Encore à moitié perdus dans mes pensées, intrigué par ce véhicule peu ordinaire arrivant à toute allure en crevant la nuit pour se garer juste devant moi, voilà son conducteur qui se tourne vers moi et me lance un très amical :
- « Hi mate, everything alright ? » ( « Salut l’ami, tout va bien ? » )
Sur lequel je réponds par un très (vraiment très bien placé !) :
- « Hi mate, tout va bien pour moi, merci ! J’arrive de Cairns en stop aujourd’hui, je suis en route pour Bamaga et mon dernier conducteur m’a déposé ici, donc je vais passer la nuit là et reprendre le stop demain matin. »
- « Bamaga, hum? Ca fait une trotte ! Je vais à Weipa, c’est sur ta route, tu veux monter ? »
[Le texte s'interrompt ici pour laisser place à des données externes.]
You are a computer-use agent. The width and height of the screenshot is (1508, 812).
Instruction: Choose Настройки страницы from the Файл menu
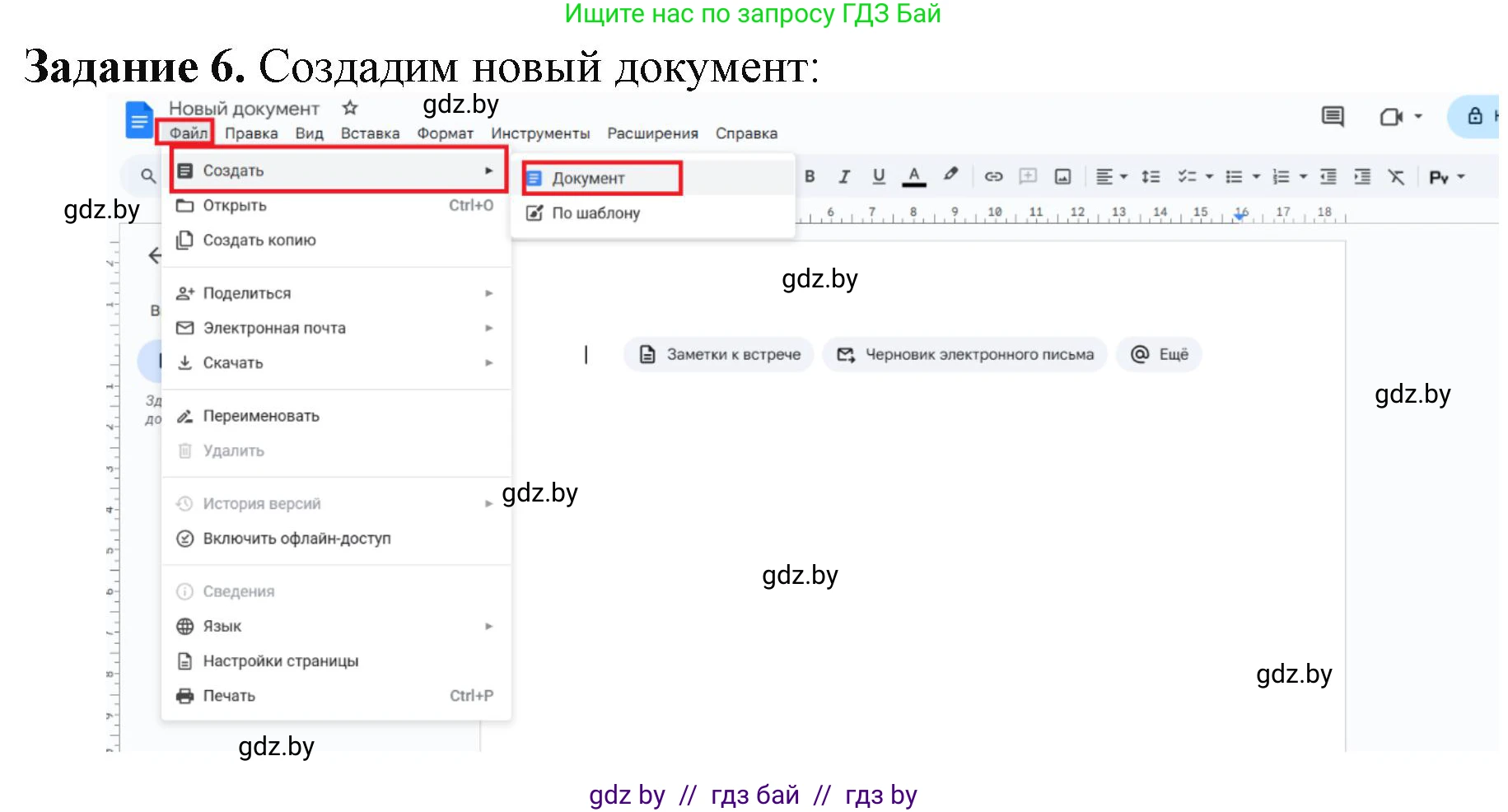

Weipa !?…. Mon cerveau s’embrouille, je ne suis pas bien sur d’avoir compris… Weipa est situé à 600 km d’ici, c’est à plus de la moitié du chemin vers Bamaga, c’est le genre de route que d’après moi on attaque tôt le matin et non pas tard le soir ! Surtout pour rouler sur de la piste non goudronnée, parsemée de seulement quelques stations-service et sans réseau téléphonique en cas de problème…

- « Je reprend le boulot après-demain mais je dois être à Weipa demain matin, si tout va bien on devrait arriver dans la nuit vers 2 ou 3 heures du matin. »
- « Comment ca, demain matin ? Vous voulez dire… cette nuit ? Vous ne vous arrêtez pas pour dormir en chemin ? »
- « Non, je préfère rouler de nuit, ca va beaucoup plus vite. La journée y a trop de voitures qui circulent, c’est dangereux à cause de la poussière, aucune visibilité, impossible de rouler à plus 30 km/h. Alors que la nuit y a presque aucun véhicule, ca va vite ! »

Je fais ainsi connaissance avec Patrick, originaire de Cairns, technicien-mécanicien dans les exploitations minières de Weipa depuis 12 mois. 19 ans et déjà un boulot qui lui rapporte 3 fois plus qu’un SMIC en France, propriétaire de son 4×4 avec à bord : son fusil de chasse, son arc et ses flèches, son matériel de pêche, quelques cannettes de Coca trainant sur le sol et… son chien Johny.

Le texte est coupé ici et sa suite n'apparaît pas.